What the task requires: Set down each entry exactly; omit images.

Source data:

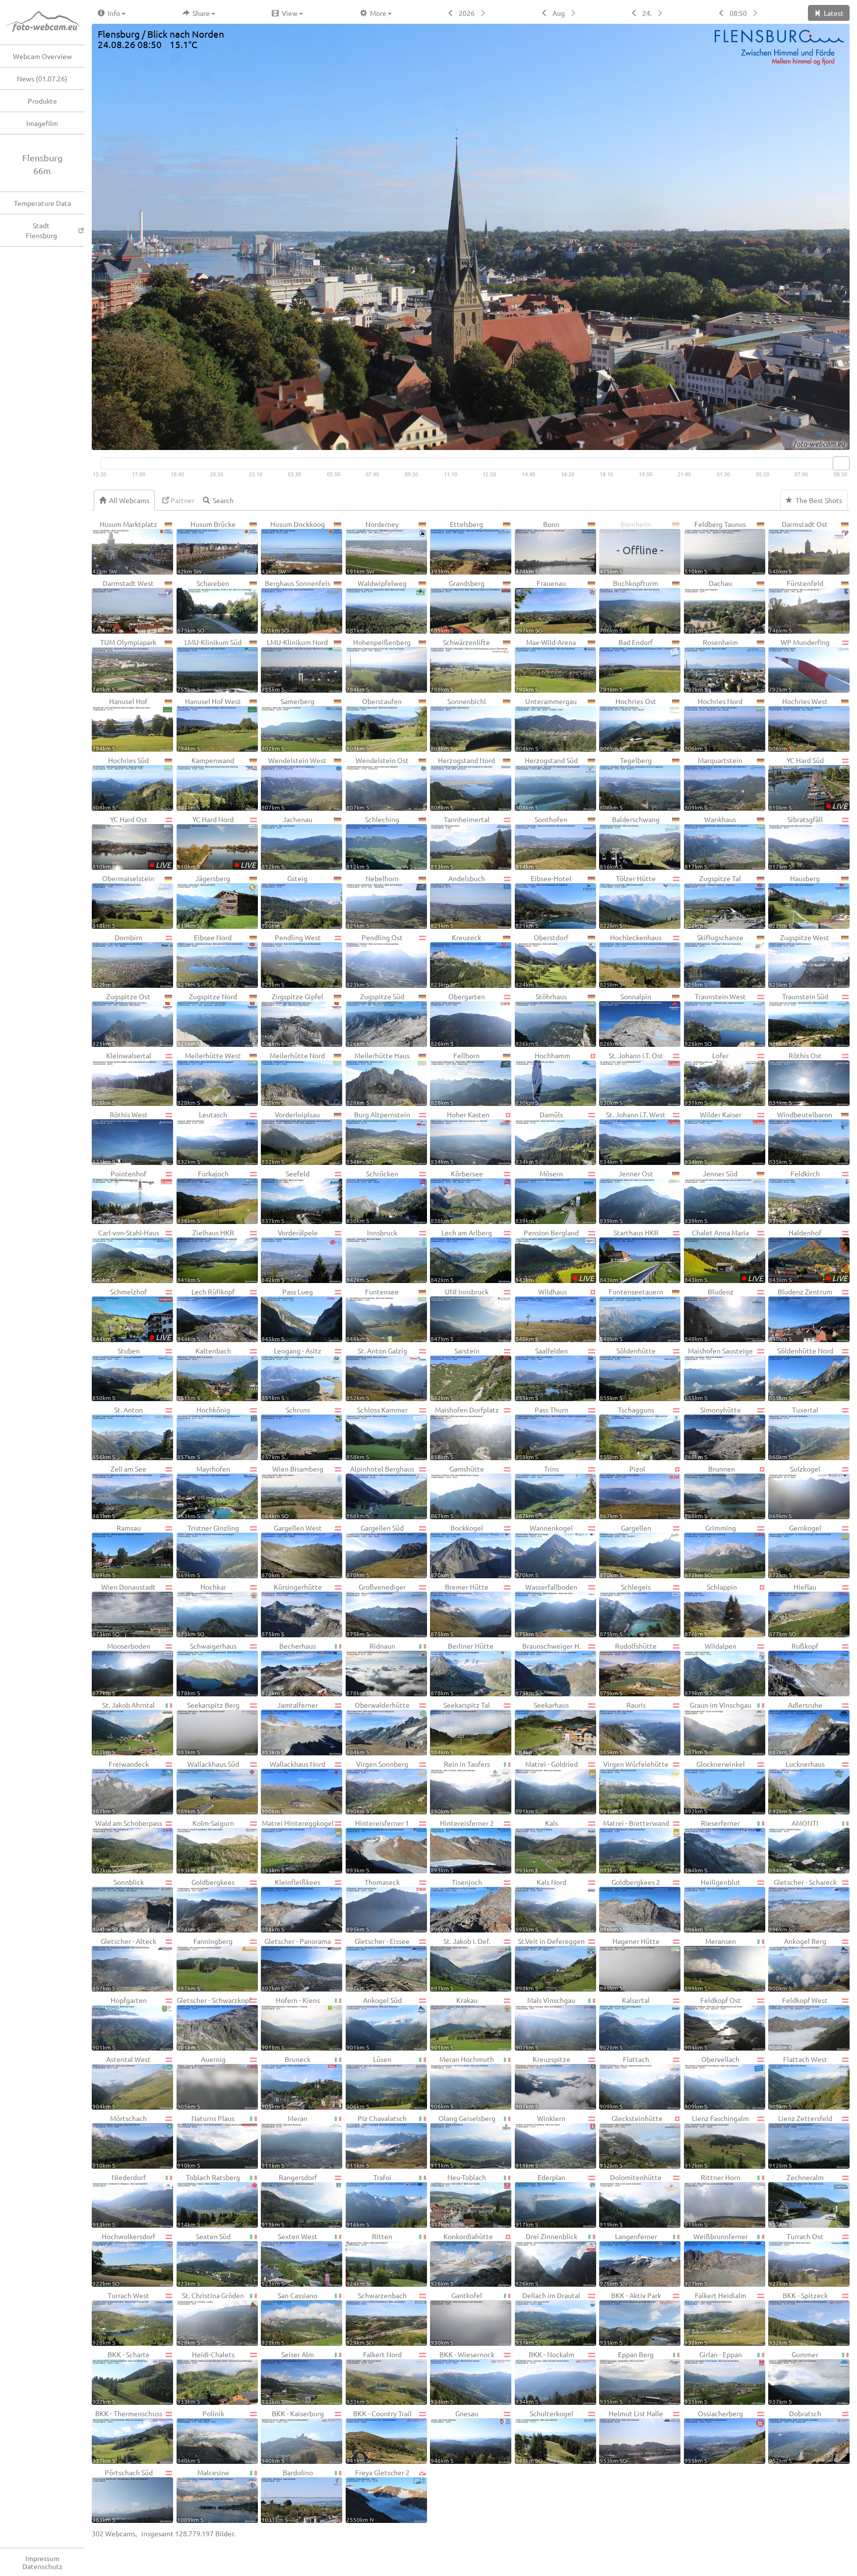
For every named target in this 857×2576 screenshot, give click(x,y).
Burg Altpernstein (378, 1137)
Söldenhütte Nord (801, 1373)
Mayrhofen (203, 1491)
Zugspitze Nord (207, 1019)
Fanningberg (205, 1964)
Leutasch (202, 1137)
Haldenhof (808, 1255)
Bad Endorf (626, 665)
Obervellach (712, 2082)
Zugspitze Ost (121, 1019)
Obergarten (457, 1019)
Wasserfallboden (546, 1609)
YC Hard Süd (808, 783)
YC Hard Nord (216, 842)
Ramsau (116, 1550)
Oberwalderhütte (378, 1727)
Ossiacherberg (713, 2436)
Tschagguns (627, 1432)
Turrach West (120, 2318)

Solution for this task:
For every named target in this 857×2576 screenshot, give click(x,y).
Burg Altpernstein (378, 1137)
Söldenhütte Nord (801, 1373)
Mayrhofen (203, 1491)
Zugspitze Nord (207, 1019)
Fanningberg (205, 1964)
Leutasch (202, 1137)
Haldenhof (808, 1255)
Bad Endorf (626, 665)
Obervellach (712, 2082)
Zugspitze Ost (121, 1019)
Obergarten (457, 1019)
Wasserfallboden (546, 1609)
YC Hard Süd (808, 783)
YC Hard Nord (216, 842)
Ramsau (116, 1550)
Oberwalderhütte (378, 1727)
Ossiacherberg (713, 2436)
Tschagguns (627, 1432)
Turrach West (120, 2318)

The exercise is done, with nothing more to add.